At the request of Badger, the crew of Serenity heads to a distant location for recovery of a case containing an unknown device to deliver it to Badger for a client. Unhappy and unsettled by the lack of information provided–as well as Alliance patrols in that region of space–Mal determines he doesn’t like the deal and opts to pass on the money. The supplier doesn’t take kindly to Mal’s repudiation, and bullets fly.
Unbeknownst to Mal and the rest of the crew, Jayne sneaks the parcel onto Serenity, and everything goes sideways. The device was designed as a form of mind control and crowd suppression, triggering those in proximity to lapse into hypnogogic states. As the crew of Serenity finds themselves trapped in dreams they can’t rouse themselves from, River is the only one aware of the problem and hopes she’s capable of breaking her family aboard the firefly from their respective trances before it all ends in tragedy.
Naturally, we know they come through the other side since Serenity takes place…but we do catch glimpses into the dreams and nightmares of the remaining crew members along the way.
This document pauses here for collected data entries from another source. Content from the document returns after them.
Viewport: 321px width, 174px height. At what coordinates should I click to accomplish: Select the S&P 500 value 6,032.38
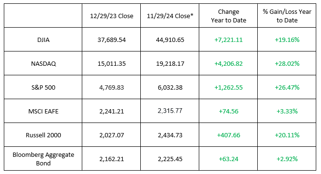pyautogui.click(x=170, y=87)
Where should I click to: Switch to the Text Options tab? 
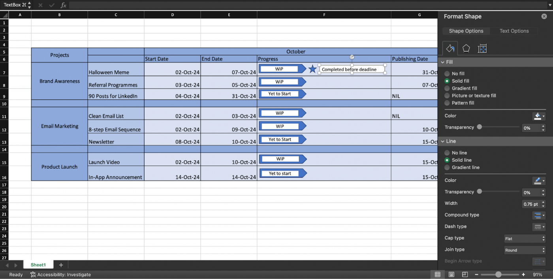coord(514,31)
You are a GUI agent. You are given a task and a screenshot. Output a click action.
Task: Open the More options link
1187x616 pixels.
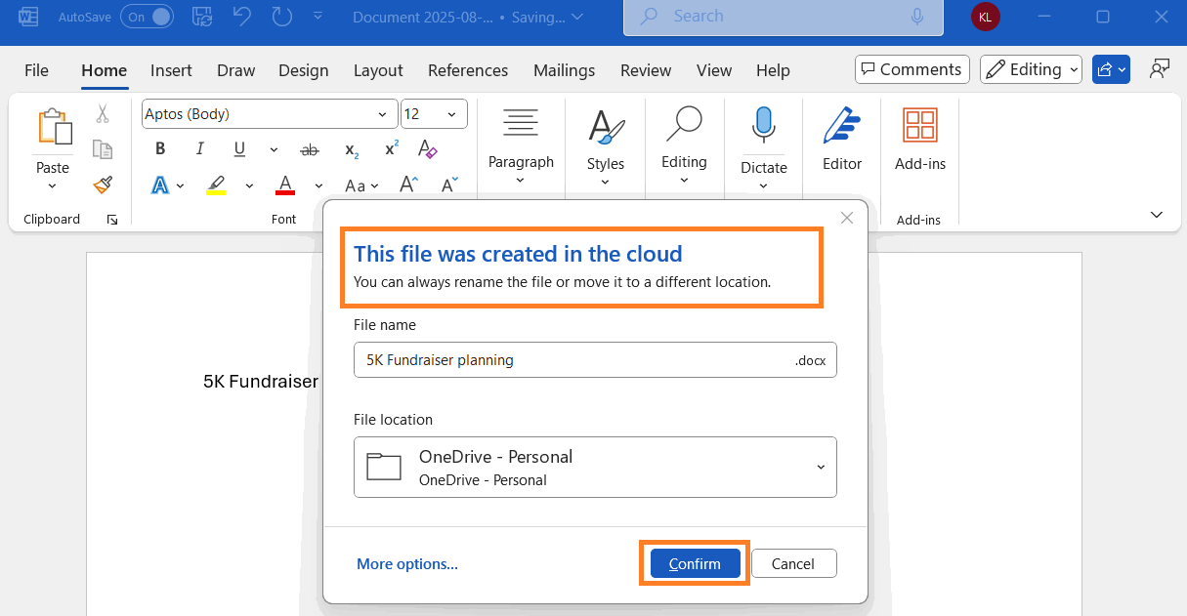(x=406, y=563)
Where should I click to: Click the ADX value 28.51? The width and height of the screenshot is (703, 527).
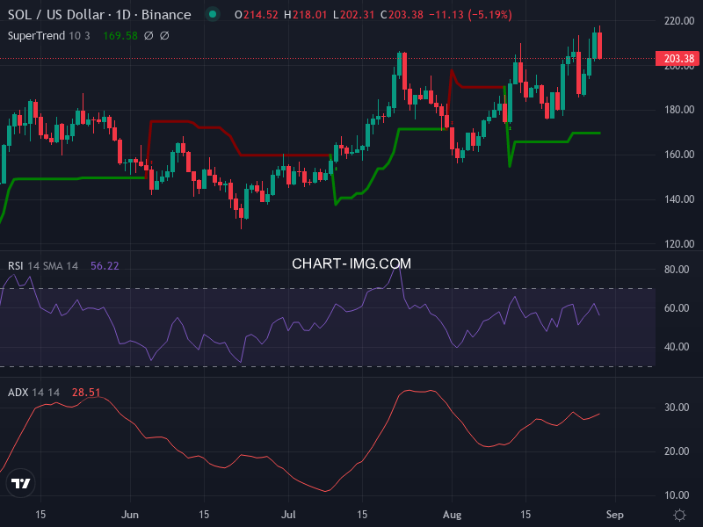tap(86, 393)
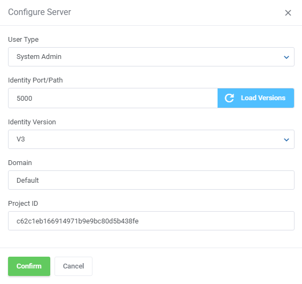Confirm the server configuration
302x284 pixels.
point(29,266)
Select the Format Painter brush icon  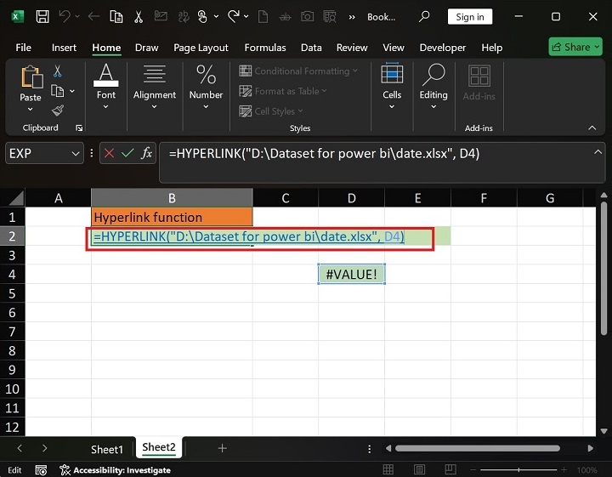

Unfortunately, there’s not much more to the story than that.
As with the previous books, the narration from James Anderson Foster is spot-on. Aside from a full cast reading of the scripts, I don’t think they could have found a better narrator for these books.

My Heart Is a Chainsaw by Stephen Graham Jones

After The Only Good Indians last year, Stephen Graham Jones set the bar higher than most authors could dream of achieving. I say that because The Only Good Indians was easily one of the best novels I’ve had the pleasure of reading, regardless of the genre…ever. My Heart Is a Chainsaw isn’t likely to leave quite as profound of a lasting impact as that book, but it’s a different sort of beast altogether. And boy, is it a beast.
Jade Daniels is a walking, talking archive of all things slasher-related, or even slasher-adjacent. She’s a socially awkward outcast who speaks to others in slasher genre shorthand. To her, everything in life can be easily compared and contrasted with plot points of one or more of her favorite movies. Every occasion has an appropriate quote from the slasher genre. As a person, she’s equal parts aggravating and endearing to the reader–assuming the reader, like me, is a hardcore slasher fanatic.
Finally, her dead-end life in a dead-end Idaho town appears to be heading toward a fantasy come true. With the arrival of Lethe Mondragon, the final piece falls into place as Jade determines she’s located the archetypal “final girl” for the real-life slasher horror to play out.
Is Jade another Cassandra, doomed to warn everyone of the impending nightmare and tragedy, only to be dismissed as all youth are in the movies she so adores? Is she simply a troubled girl who has lost the capacity to differentiate between fantasy and reality, on the verge of returning to the institution from which she’d only recently been released? You’ll have to read the book to find out. If you’re familiar with Jones as an author, you should know you won’t be disappointed.
As you reach the halfway point of this novel, everything begins cascading out of control with a feverish pace and such a dizzying assortment of horrors that you’ll hardly see the next twist coming–and there are indeed twists.
The novel is so much more than a slasher story. I’d love to tell you more, but I’d be giving too much away. My Heart Is a Chainsaw is also a coming-of-age tale about an indigenous girl haunted by her past and fixated on the haunted history of the mountain town she calls home. This is a story of friendship, a dysfunctional family, and an even more dysfunctional community.
My Heart Is a Chainsaw should assure any readers that Stephen Graham Jones is–I say this without a doubt in my mind–perhaps the single greatest writer currently active in the horror genre.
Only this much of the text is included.